サトラピは1969年にイランの上流階級の家庭に生まれた。テヘランでフランス系高校と美術学校に通っていたサトラピは、14歳の時に両親の勧めでオーストリア・ウィーンで青春期を過ごし、その後フランスへ移住した。サトラピは2006年にフランス国籍を取得した。

サトラピは代表作「ペルセポリス」をはじめ「バヌジル・スダ」など複数の作品を通じて、イラン社会と女性の人生を独自のユーモアと洞察で描いてきた。とりわけ「ペルセポリス」はアニメーション映画として制作され、2007年カンヌ国際映画祭で審査員賞を受賞し、世界的な名声を得た。
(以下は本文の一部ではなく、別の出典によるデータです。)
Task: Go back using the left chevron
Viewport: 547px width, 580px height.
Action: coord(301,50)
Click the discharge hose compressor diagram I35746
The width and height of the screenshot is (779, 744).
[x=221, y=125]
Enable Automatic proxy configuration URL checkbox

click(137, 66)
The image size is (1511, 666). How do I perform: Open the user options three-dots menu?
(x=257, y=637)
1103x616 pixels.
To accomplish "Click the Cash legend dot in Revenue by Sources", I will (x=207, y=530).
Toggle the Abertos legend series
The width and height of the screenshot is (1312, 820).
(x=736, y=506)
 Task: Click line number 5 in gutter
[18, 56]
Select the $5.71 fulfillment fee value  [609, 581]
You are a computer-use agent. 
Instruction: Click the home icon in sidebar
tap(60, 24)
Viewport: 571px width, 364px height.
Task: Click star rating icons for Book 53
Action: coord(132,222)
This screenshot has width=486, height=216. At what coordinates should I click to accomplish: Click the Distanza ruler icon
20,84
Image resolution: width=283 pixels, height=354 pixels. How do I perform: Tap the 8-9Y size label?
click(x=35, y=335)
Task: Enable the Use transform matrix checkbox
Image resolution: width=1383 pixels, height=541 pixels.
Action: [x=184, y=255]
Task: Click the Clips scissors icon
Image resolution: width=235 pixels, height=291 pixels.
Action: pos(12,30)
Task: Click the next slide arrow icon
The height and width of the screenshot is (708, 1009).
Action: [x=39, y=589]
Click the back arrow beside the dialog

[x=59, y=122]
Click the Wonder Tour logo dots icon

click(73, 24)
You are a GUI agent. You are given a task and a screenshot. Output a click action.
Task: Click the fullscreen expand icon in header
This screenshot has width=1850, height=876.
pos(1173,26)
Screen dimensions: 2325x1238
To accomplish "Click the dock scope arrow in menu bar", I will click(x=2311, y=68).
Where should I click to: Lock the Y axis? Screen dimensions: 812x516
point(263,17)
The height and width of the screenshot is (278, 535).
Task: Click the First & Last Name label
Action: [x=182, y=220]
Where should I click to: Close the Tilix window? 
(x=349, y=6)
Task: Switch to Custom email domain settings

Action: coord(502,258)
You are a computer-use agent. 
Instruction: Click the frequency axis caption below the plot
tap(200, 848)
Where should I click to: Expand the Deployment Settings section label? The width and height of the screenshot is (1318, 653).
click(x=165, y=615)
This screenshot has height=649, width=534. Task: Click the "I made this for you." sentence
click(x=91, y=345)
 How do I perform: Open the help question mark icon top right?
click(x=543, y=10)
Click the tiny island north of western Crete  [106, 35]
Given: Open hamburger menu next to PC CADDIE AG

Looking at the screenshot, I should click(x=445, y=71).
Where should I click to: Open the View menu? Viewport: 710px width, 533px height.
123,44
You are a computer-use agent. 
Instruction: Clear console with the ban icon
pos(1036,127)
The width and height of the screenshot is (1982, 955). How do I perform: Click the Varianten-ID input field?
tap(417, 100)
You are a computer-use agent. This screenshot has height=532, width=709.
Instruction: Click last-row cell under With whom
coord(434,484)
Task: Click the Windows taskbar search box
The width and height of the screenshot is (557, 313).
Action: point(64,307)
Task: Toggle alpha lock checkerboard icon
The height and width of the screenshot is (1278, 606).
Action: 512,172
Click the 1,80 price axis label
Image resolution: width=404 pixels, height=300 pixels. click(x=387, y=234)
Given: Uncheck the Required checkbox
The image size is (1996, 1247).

サトラピは生前、イランの女性人権問題と民主化運動を積極的に発信した反体制の知識人でもあった。2024年7月、芸術的業績とイラン文化の理解促進に寄与した功労が認められ、フランス政府からレジオン・ドヌール勲章シュヴァリエ(騎士)に選ばれたが、サトラピはこれを公に拒否し話題を集めた。

当時サトラピはフランス文化相に送った書簡で「この賞の象徴的意義は十分に理解しているが、慎重に熟考した末に受章を辞退することにした」と明らかにした。サトラピは「この決定はサトラピが大切にする原則と、サトラピが生まれた国イランへの愛情から出たものだ」とし、「フランスがイランに対して示す偽善的な態度を看過できない」と述べた。サトラピは別の動画メッセージでは「自由を愛する若いイラン人と芸術家、反体制の人々はビザを拒否される一方で、イラン権力層の子女はパリとサントロペを自由に出入りしている」と批判した。

とりわけ2022年にヒジャブ着用規定に違反したとして拘束され死亡したマフサ・アミニ事件以後、国際社会が示した対応についても苦言を呈した。サトラピは「イラン女性の革命を支持するということは、追悼行事で有名人と写真を撮ることに矮小化されるべきではない」とし、「イラン人に必要なのは象徴ではなく具体的な行動だ」と語った。ただしサトラピは「勲章を拒否したのはフランスに反対するためではない」とし、「サトラピはフランスを深く愛しており、ただフランスが自らに対してより誠実であることを望むだけだ」と強調した。

サトラピの訃報が伝わると、フランス政界は一斉に哀悼の意を示した。フランス大統領府エリゼ宮は声明で「サトラピの死はフランス文化界の巨人であり、自由を愛した芸術家の喪失を意味する」とし、「イランでの幼少期の経験を普遍的な寓話へと昇華させた偉大な芸術家を追悼する」と明らかにした。エマニュエル・グレグワール・パリ市長は「われわれはきょう、天才的で自由な芸術家を失った」とし、「イラン国民の自由への希求は、生涯にわたりサトラピの作品世界を牽引してきた原動力だった」と追悼した。マリン・トンドリエ・緑色党代表も「複数の世代の女性にとってサトラピは一つのアイコンだった」とし、「自由で愉快だったサトラピの精神と作品は、今後も長く記憶されるだろう」と明らかにした。